Tomo la responsabilidad de lo que he hecho. Claro que no soy tan buena. Nadie es tan tan bueno, ni tan tan malo. Aunque desde niña y hasta hace algunos años esa haya sido mi intención, ser la buena siempre, es imposible. Ese fue el error, intentarlo (o no error, pues tenía que experimentarlo para entenderlo). Pensándolo bien, lo que ya no funcionó fue seguir siendo «la buena» por los problemas que eso me traía a mi. Tal vez funcionaba de niña… pero cuando ya tocaba tomar decisiones importantes, quedaba mal con alguien más (casi siempre conmigo). Si quedaba bien con alguna persona, quedaba mal con otra, claramente. Tomo la responsabilidad de hasta dónde me llevó ese deseo, que por muchos años fue inconsciente, ese deseo de ser vista, de ser aceptada y querida. No podía soportar que alguien siquiera pensara por un momento que yo no era buena. Lo peor (o lo mejor) es que aún así siempre ha habido alguien, y seguirá habiendo algunas personas que así me vean, a pesar de cualquier cosa y por más que no sea mi verdad habrá personas que piensen que tengo la intención de hacer daño; ya he renunciado a comprobar que «no tengo malas intenciones».
Por otro lado, entiendo que todos tenemos la capacidad de hacer daño, aunque no tengamos ese deseo. Y acepto eso. Quiero decir, lamento haber hecho daño, aunque es inevitable.
Esa fue mi máscara por muchos años, una que ni yo sabía que llevaba, pero que hasta ahora puedo ver lejos de mi rostro (y no siempre). Es una, de algunas, supongo. Y que la pueda ver ahora no significa que ya no pueda ser alguien con esas características que yo asocio a «ser buena», significa que ahora puedo serlo desde un lugar más consciente, sin quedar mal conmigo y buscando un equilibrio en mis relaciones.
Todos tenemos máscaras, eso que consideramos nuestra mejor parte, nuestra forma de mostrarnos ante el mundo. Lo que creemos que los demás quieren ver en nosotros. Esos mecanismos de defensa que necesitamos desarrollar en la infancia para sobrevivir y que a veces nos siguen guiando en la adultez.

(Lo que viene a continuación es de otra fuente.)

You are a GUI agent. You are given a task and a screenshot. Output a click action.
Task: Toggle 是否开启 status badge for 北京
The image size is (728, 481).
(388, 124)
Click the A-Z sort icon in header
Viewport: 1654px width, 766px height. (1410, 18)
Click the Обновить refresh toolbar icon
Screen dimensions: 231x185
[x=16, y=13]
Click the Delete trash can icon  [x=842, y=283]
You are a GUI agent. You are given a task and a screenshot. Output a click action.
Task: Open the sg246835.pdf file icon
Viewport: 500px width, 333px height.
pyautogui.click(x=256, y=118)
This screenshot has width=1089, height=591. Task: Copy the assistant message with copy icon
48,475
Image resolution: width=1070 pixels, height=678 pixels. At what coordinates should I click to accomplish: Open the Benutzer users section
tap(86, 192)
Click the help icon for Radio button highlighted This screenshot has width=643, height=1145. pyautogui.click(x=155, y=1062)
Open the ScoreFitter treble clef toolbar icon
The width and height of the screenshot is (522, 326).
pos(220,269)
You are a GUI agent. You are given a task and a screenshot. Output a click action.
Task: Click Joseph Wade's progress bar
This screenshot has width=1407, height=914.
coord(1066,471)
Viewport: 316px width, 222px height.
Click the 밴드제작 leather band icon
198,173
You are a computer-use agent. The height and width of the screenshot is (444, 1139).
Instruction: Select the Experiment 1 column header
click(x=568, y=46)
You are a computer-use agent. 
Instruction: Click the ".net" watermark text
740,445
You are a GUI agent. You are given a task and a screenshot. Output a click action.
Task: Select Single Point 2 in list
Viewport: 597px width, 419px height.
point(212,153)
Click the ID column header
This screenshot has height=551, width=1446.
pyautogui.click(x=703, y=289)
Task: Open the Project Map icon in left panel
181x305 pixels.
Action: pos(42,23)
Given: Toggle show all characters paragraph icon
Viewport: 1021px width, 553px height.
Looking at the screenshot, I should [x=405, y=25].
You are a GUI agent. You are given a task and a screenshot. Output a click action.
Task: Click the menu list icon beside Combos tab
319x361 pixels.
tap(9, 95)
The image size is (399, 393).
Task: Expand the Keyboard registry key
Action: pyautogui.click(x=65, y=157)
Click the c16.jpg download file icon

Las máscaras nos ayudan a no mostrar nuestro lado oscuro, lo que consideramos que no va a agradar o que no nos va a facilitar la vida. Y así vamos creciendo detrás de esa careta mientras no la podamos ver como lo que es… una máscara de buena persona para ser aceptada, una máscara de guerrera(o) para no permitir que los demás me vean vulnerable, una máscara de víctima para recibir atención de otros, una máscara de ayudador(a) para ser necesitado(a), una máscara del que puede con todo y no siente nada para no permitirle a los demás hacerme daño, una máscara de falsa alegría para no lidiar con lo profundo que se sienten algunas emociones…
Pero las máscaras nos sirven para algo, hasta que ya no nos sirven. Y es aquí donde empezamos a cuestionarnos qué hemos hecho, quiénes somos y qué queremos ser.